Depois disso, o Monstro abraça sua nova existência e decide seguir
vivendo e descobrindo mais sobre a sua natureza e os seus dons, evoluindo como
os demais seres vivos, até que, em uma emocionante história, o espírito de Alec
Holland pede que o Monstro encontre seus restos mortais escondidos no pântano
para dar um enterro digno e um descanso final para o sofrido cientista. No
entanto, outro elemento que viria a marcar a série e mudar o tom das histórias,
levando o título a crescer mais e mais na atenção dos leitores, estava
chegando: o sobrenatural. Se o talento de Alan Moore para reconstruir a
natureza do personagem ficou mais do que definido nesse início, ao introduzir o
sobrenatural na série, um novo nível foi dado para a série, um amadurecimento
(com o perdão do trocadilho) que uniu o gênero dos heróis ao terror com uma
facilidade poucas vezes atingida. Em um encontro memorável com Jason Blood, o
Etrigan, o Monstro tomou conhecimento de que havia perigos maiores
escondidos
na natureza humana e que, inevitavelmente, acabariam por jogar a ele e Abigail
Cable em uma série de eventos sobrenaturais que colocariam a vida de ambos em
risco, sem terem noção de que, de tão envolvidos que estavam nessa cadeia de
acontecimentos, um inimigo dado como morto estava só esperando uma brecha para
usar um depressivo e descontrolado Matt Cable para os seus propósitos macabros:
Anton Arcane. É mais um ponto em que as
narrativas de Alan Moore me cativaram, seus textos são grandes, intrincados e
inteligentes, mas nunca cansativos, como uma música que se inicia com tons
simples e agradáveis até atingirem notas maiores e complexas que mexem com a
imaginação, assim ele fez com o personagem: tirado de uma concepção simples e
gradativamente levado a patamares maiores, as histórias do Monstro do Pântano
foram se mostrando partes de uma trama maior e mais sinistra, a sequencia de
possessão de Matt por Arcane é angustiante e quando Abby acredita que tudo está
bem entre ela, Matt e Alec, é só o prelúdio de um horror ainda maior
profetizado no aviso deixado por Etrigan após o confronto com o Rei Macaco,
quando ele avisa Abby que a entidade tinha sido liberada por outra mais
perigosa ainda. Essas são as peças inicias da trama mais envolvente escrita
para o Monstro até então: Gótico Americano, uma jornada pelo sobrenatural
escondido nos recantos da América intercalada com a mega saga Crise nas
Infinitas Terras que nos daria mais um grande personagem para o Universo DC:
John Constantine. A mente de Alan concebeu uma série de eventos que se
tornariam um clássico das HQs, com momentos como a morte de Abby Cable causada
por um vingativo Arcane que condenou sua alma ao inferno e a jornada do Monstro
para resgatá-la e é nesse ponto que vou me concentrar para a próxima parte
dessa série de artigos sobre o Monstro do Pântano.
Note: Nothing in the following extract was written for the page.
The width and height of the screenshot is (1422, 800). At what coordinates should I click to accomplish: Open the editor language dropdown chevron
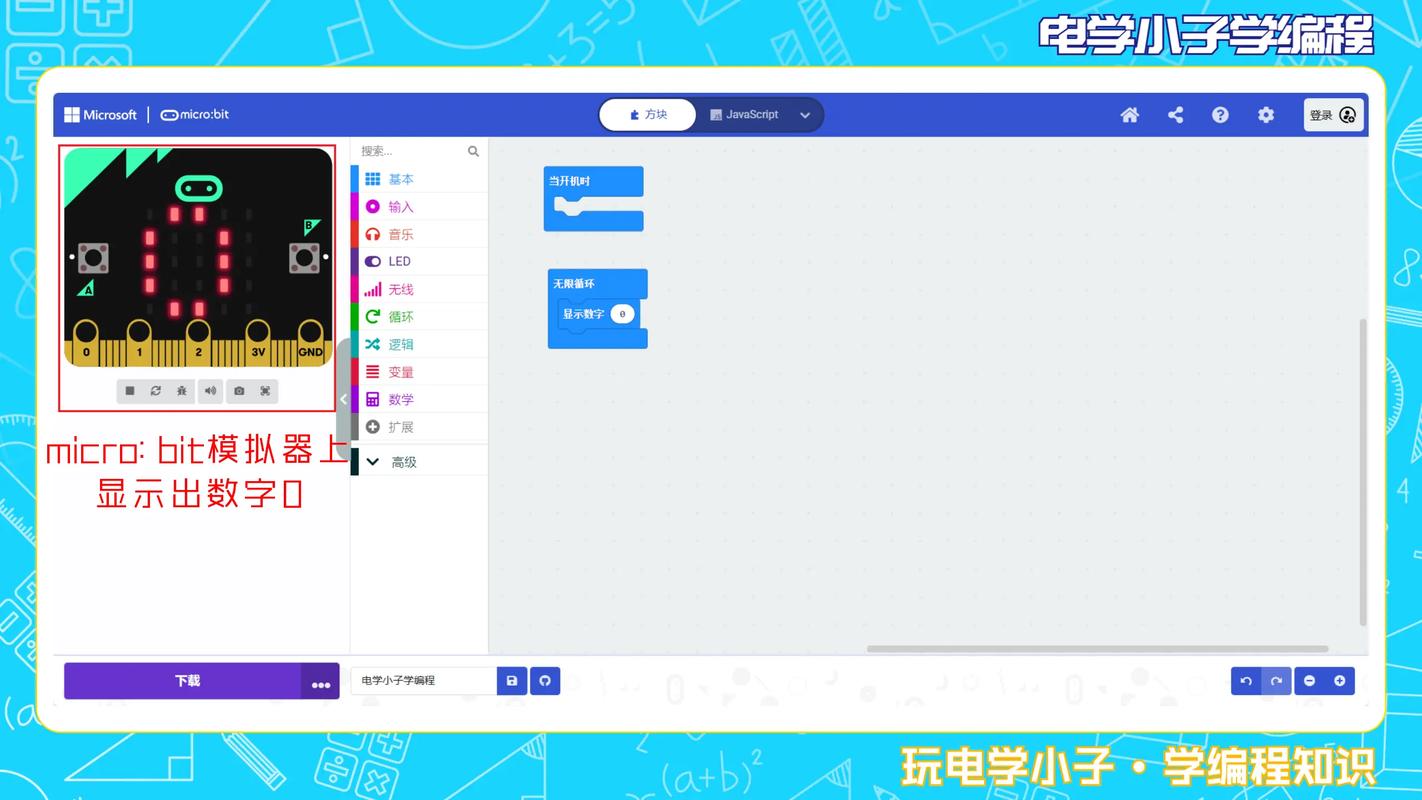[x=805, y=115]
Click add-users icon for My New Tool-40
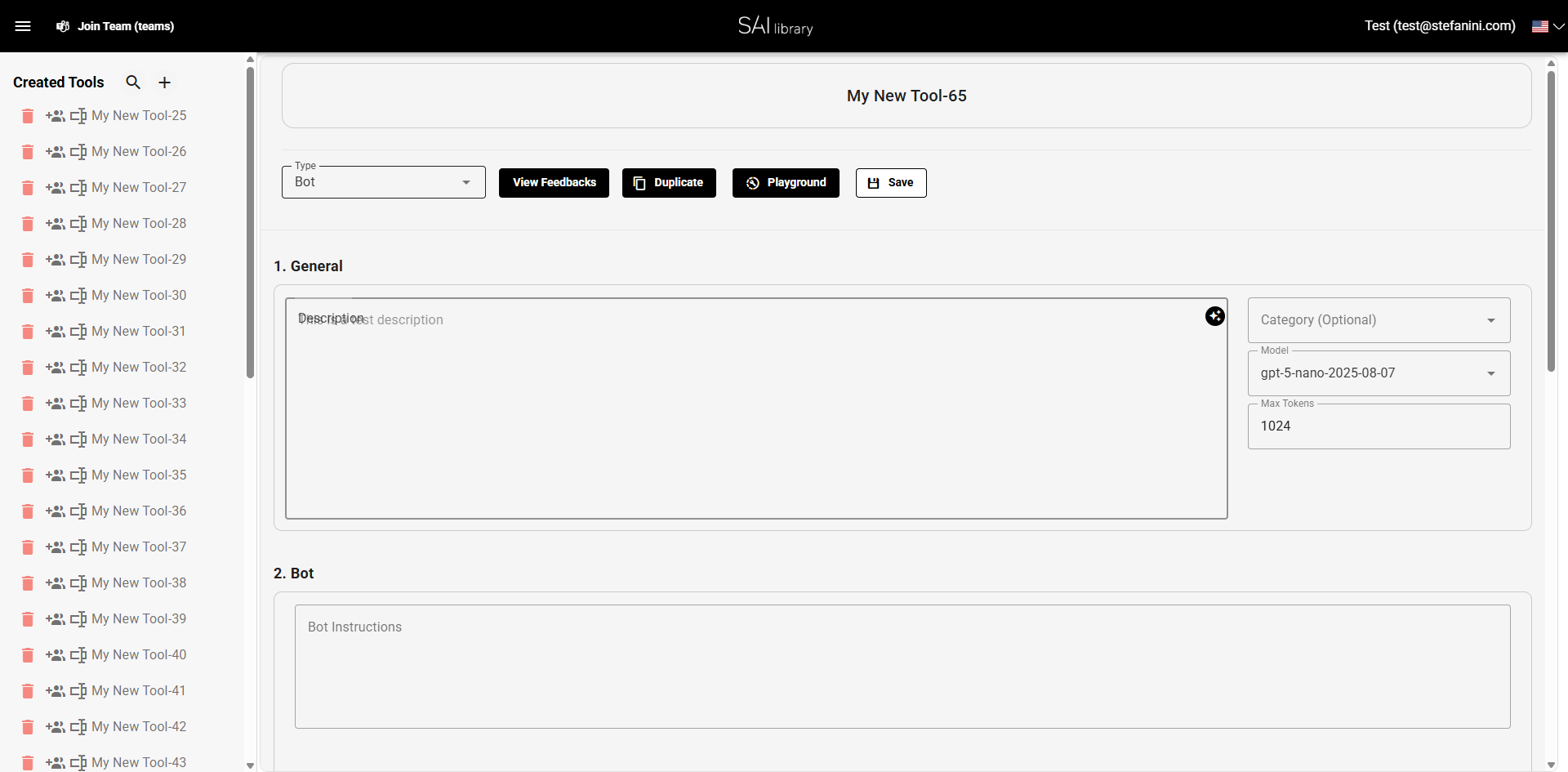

“Ele está aí... Sei que está. E sei que agora... Ele sorri. Mas eu não...
Olho para trás.” – Monstro do Pântano
Por Giulianno de Lima Liberalli
Colaborador do Planeta Marvel/DC
2 Comentários
Não sabia que a revista do Monstro do Pântano estava para ser cancelada antes da chegada de Alan Moore. Também me fez lembrar do Demolidor antes de Frank Miller e até dos X-Men antes de Giant Size X-Men #1. Cheguei a ler essa primeira história do Moore à frente do Monstro do Pântano em algum formatinho da Abril (não lembro se era Super Powers ou Superamigos, ou talvez algum outro). Achei "estranho" na época, talvez ainda não tivesse idade ou maturidade suficiente para apreciar a obra. Mas agora quero ler toda essa fase clássica.
ResponderExcluirRoger, como somos praticamente da mesma geração, eu tenho uma visão das histórias do Monstro hoje diferente da que eu tinha quando comecei a ler em uma Superpowers da Abril, a primeira edição que li e me chamou a atenção sobre ele, que pegava justamente Matt possuído por Arcane e levando o Monstro ao desespero por condenar a alma de Abby ao inferno, depois disso foi correr para os sebos atrás de toda hq que podia achar sobre ele e, hoje, lendo os encadernados da Panini só posso dizer que são como o vinho, melhoraram muito com o tempo. Abraços!